Quels sont les arguments qui soutiennent des accusations aussi graves ? Y a-t-il eu génocide ?

Des juristes interrogés par des journalistes de BBC News Brazil affirment qu’il existe suffisamment d’éléments pour ouvrir une enquête, mais qu’il est nécessaire de trouver des preuves et des témoignages pour procéder à d’éventuels procès à l’avenir.

Selon la Cour pénale internationale, le génocide se caractérise par « l’intention spécifique de détruire, en tout ou en partie, un groupe national, ethnique, racial ou religieux, en tuant ses membres par divers moyens, en leur infligeant des atteintes graves à leur intégrité physique ou mentale, en imposant délibérément à ce groupe des conditions d’existence devant entraîner sa destruction physique totale ou partielle, en imposant des mesures destinées à entraver les naissances ou en transférant de force des enfants d’un groupe à un autre ».

La juriste Sylvia Steiner, seule Brésilienne à avoir été juge au tribunal de La Haye entre 2003 et 2012, explique à la BBC que « le génocide n’est pas n’importe quel meurtre ».

« Il doit y avoir une intention de détruire un groupe en raison de sa nationalité, de son ethnie, de sa race ou de sa religion », résume-t-il. L’expert souligne également qu’il existe une différence entre le génocide et les crimes contre l’humanité : « Les crimes contre l’humanité sont ceux commis dans le cadre d’une politique d’un État ou d’une organisation qui s’attaque à la population civile. Elles comprennent le meurtre, la violence sexuelle, la déportation forcée, la persécution, l’extermination, l’esclavage… ».
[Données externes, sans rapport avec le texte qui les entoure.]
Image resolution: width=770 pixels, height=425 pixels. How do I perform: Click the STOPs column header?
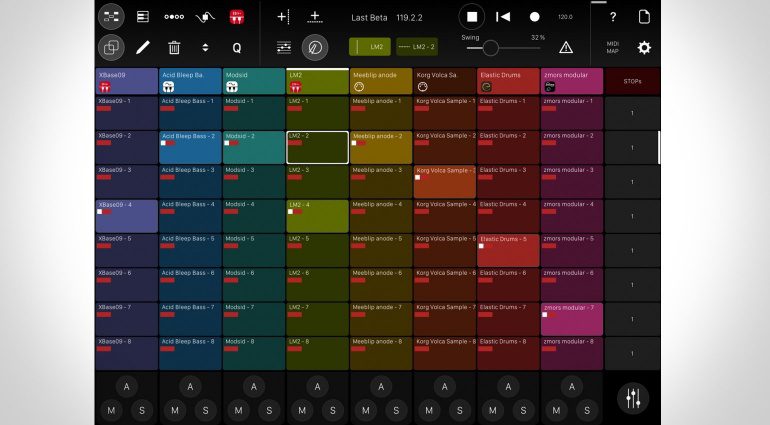tap(631, 81)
Encourager l’exploitation minière

Le rapport Yanomami Under Attack, publié en avril 2022 par la Hutukara Associação Yanomami et l’Associação Wanasseduume Ye’kwana, avec le conseil technique de l’Instituto Socioambiental, fait le point sur l’extraction illégale d’or et d’autres minéraux dans cette région, qui comprend la plus grande réserve indigène du pays.

« On sait que le problème de l’exploitation minière illégale n’est pas nouveau. Toutefois, son ampleur et son intensité ont connu une croissance impressionnante au cours des cinq dernières années. Les données indiquent qu’à partir de 2016, la courbe de destruction des garimpeiros (orpailleurs) a pris une trajectoire ascendante et, depuis, accumule des taux de plus en plus élevés. De 2016 à 2020, l’exploitation minière a connu une croissance de pas moins de 3 350 % », souligne le texte.

Au cours de ses quatre années de présidence, Bolsonaro a parlé à plusieurs reprises de l’exploitation minière sur les terres indigènes. Le gouvernement a même proposé un projet de loi afin de légitimer cette pratique.

Les procureurs affirment que le détournement de vermifuges (qui traitent les infestations de vers) a empêché le traitement adéquat de 10 000 des 13 000 enfants vivant dans cette région.

Que les crimes commis par l’administration Bolsonaro soient qualifiés de génocide ou de crimes contre l’humanité n’a finalement qu’une importance relative. L’essentiel, est que Jair Bolsonaro et ses anciens ministres tout comme les hauts fonctionnaires qui ont dirigé le pays depuis 2017, rendent des comptes.